→ **TASK BRIEF**
Which lines of the entries hold the string "English"? Copy each one.
[[ INFORMATION SUPPLIED open ]]
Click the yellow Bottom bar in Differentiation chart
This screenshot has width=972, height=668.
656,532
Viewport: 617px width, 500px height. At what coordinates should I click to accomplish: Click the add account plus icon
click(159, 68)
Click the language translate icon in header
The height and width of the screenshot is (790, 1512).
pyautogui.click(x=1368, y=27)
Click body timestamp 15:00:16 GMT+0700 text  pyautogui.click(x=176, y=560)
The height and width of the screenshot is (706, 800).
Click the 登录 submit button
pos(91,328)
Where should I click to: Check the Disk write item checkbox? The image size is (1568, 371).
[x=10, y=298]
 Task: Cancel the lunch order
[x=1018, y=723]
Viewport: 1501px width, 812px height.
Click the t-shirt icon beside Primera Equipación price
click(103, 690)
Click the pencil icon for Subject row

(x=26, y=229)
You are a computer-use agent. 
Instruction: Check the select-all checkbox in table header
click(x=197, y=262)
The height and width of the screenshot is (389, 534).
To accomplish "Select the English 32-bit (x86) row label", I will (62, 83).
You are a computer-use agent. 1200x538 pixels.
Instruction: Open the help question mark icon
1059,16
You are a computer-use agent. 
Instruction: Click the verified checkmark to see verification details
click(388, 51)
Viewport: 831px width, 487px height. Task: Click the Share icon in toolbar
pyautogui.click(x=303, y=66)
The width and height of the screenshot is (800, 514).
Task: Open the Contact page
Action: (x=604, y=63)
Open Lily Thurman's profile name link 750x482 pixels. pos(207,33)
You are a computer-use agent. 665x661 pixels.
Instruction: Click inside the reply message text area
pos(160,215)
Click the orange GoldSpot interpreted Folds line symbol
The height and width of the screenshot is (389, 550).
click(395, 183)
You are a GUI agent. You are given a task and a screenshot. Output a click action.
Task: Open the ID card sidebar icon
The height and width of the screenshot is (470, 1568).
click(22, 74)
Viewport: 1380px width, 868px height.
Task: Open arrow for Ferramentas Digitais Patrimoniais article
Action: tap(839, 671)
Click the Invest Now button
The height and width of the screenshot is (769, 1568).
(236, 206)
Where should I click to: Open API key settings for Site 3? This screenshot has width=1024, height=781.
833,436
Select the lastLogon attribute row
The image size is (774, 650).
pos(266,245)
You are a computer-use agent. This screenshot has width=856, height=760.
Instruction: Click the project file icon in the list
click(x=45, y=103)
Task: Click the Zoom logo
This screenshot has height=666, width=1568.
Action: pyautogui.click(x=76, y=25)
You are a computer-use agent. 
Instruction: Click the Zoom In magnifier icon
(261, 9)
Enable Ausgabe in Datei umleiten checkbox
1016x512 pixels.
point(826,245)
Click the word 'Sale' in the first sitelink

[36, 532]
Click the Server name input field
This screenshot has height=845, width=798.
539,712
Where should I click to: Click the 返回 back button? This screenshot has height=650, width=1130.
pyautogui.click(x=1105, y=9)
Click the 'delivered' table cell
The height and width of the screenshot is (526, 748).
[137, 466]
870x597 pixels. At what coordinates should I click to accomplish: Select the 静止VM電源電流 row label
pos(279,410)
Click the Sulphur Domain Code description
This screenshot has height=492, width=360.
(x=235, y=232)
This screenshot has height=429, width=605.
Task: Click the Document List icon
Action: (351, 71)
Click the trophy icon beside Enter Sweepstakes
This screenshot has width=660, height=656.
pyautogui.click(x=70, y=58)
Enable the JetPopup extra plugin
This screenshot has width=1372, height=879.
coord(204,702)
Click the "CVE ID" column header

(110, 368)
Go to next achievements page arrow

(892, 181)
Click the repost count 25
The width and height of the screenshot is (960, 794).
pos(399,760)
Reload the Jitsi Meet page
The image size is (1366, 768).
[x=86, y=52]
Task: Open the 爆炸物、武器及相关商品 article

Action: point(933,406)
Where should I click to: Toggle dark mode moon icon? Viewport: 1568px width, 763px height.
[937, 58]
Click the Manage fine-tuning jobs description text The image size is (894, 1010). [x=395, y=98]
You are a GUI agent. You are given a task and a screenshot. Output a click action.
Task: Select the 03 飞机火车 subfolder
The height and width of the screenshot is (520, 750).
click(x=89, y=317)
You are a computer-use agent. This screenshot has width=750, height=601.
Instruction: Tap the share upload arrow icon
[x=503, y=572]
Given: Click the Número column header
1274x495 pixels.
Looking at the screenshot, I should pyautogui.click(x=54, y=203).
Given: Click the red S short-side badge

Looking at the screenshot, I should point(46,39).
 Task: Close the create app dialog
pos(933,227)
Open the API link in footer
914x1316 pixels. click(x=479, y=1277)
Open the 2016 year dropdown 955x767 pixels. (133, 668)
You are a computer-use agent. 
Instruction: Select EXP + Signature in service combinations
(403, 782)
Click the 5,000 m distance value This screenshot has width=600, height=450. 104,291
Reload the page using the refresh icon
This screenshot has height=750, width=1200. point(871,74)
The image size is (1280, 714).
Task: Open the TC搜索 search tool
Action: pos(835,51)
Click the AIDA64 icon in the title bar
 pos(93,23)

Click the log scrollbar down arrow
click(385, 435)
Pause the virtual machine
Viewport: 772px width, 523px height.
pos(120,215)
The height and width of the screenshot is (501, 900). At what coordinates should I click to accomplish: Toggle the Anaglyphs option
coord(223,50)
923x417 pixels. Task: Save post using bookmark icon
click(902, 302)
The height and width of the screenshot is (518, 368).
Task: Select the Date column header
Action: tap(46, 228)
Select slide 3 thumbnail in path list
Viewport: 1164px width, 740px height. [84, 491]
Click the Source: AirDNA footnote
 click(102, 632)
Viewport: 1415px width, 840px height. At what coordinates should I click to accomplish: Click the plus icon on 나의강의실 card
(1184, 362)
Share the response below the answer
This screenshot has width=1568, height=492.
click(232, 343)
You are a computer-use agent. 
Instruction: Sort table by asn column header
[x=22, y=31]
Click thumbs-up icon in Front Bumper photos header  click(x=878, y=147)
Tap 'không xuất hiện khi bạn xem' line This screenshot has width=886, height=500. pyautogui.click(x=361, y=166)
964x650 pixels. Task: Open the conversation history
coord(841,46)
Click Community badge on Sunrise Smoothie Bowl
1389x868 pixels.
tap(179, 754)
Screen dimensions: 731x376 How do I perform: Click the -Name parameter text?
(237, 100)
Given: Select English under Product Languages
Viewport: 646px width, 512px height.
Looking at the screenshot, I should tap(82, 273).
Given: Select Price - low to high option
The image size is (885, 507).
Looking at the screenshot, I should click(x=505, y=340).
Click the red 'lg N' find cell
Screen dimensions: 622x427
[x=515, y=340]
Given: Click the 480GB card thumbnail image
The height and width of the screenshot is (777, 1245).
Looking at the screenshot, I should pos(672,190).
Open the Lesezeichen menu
[[ INFORMATION SUPPLIED closed ]]
→ **TASK RESPONSE**
To accomplish "Select the English 32-bit (x86) row label", I will (62, 83).
Given: Select English under Product Languages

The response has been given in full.